Um caseiro que trabalhava e morava numa propriedade rural foi baleado durante um assalto na fazenda e ficou com lesões permanentes. O TST manteve R$ 100 mil em indenizações porque ficou comprovado que o proprietário conhecia ocorrências anteriores e não adotou proteção considerada suficiente.
Por que o fato de o caseiro morar na propriedade foi importante?
O trabalhador cuidava dos animais e da lavoura e vivia numa residência destinada aos empregados. Em agosto de 2020, um assalto ocorreu à noite dentro da propriedade rural.
O episódio deixou limitações funcionais permanentes e redução da capacidade de trabalho. A defesa sustentou que o crime havia sido praticado por terceiros e não tinha relação direta com as tarefas executadas pelo caseiro.

Por que um crime cometido por assaltantes acabou gerando responsabilidade do empregador?
O ponto decisivo não foi simplesmente a existência de criminalidade. O processo registrou que já haviam ocorrido assaltos anteriores e que o proprietário sabia desse histórico.
A Primeira Turma do TST manteve a conclusão de que, diante dessa recorrência conhecida, faltaram providências adequadas para reduzir os riscos aos quais os trabalhadores estavam expostos.
Ser caseiro já é considerado uma atividade de risco acentuado?
O próprio TST disse que não. O relator, ministro Dezena da Silva, ressaltou que trabalhar como caseiro de propriedade rural não transforma automaticamente a atividade em ocupação de risco acentuado para responsabilização objetiva.
- A profissão, sozinha, não decidiu o caso.
- Os assaltos anteriores foram comprovados.
- O conhecimento do empregador também foi considerado.
- A insuficiência das medidas de segurança pesou na condenação.
- As sequelas permitiram avaliar o prejuízo pessoal e profissional.
A Constituição Federal inclui entre os direitos dos trabalhadores a redução dos riscos inerentes ao trabalho por normas de saúde, higiene e segurança. No processo, a condenação foi fundada na culpa reconhecida a partir das circunstâncias específicas da fazenda.

Como os R$ 100 mil foram divididos?
O Tribunal Regional do Trabalho da 4ª Região reconheceu duas espécies de prejuízo. Uma estava ligada ao sofrimento e às consequências pessoais do episódio.
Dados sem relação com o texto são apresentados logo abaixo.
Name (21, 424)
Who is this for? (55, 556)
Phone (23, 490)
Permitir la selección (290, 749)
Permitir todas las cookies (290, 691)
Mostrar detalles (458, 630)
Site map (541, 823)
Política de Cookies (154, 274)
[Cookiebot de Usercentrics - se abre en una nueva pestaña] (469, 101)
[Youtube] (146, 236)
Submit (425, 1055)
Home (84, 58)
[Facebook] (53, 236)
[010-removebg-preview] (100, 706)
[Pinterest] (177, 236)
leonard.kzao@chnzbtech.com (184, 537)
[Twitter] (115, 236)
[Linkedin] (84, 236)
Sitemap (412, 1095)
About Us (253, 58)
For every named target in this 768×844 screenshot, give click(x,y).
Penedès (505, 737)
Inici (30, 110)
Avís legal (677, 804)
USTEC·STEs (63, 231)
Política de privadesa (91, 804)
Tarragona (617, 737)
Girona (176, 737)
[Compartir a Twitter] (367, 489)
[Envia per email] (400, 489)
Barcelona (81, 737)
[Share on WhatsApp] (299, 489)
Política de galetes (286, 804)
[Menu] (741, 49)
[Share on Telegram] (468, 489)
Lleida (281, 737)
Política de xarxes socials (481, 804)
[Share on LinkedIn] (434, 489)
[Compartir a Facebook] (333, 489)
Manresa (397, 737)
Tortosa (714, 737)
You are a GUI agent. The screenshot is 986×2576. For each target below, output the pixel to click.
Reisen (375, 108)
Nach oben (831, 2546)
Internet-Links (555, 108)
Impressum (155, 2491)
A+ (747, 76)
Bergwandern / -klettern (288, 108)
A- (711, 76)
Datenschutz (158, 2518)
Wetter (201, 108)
A outra considerou as repercussões materiais associadas às sequelas e à redução da capacidade de trabalho.
O TST manteve os valores:
| Indenização | Motivo considerado | Valor |
|---|---|---|
| Danos morais | Lesões e consequências pessoais do assalto | R$ 30 mil |
| Danos materiais | Sequelas e redução da capacidade laboral | R$ 70 mil |
| Total | Soma das duas condenações | R$ 100 mil |
O que realmente separou este caso de um assalto imprevisível?
A decisão se concentrou na previsibilidade concreta. A propriedade, localizada em Cruz Alta, no Rio Grande do Sul, já havia registrado crimes semelhantes, segundo as provas acolhidas no processo.
Por isso, a defesa de que tudo decorreu exclusivamente de terceiros não afastou a responsabilidade. A Turma manteve a conclusão de que o risco conhecido exigia providências maiores de segurança e decidiu o recurso por unanimidade.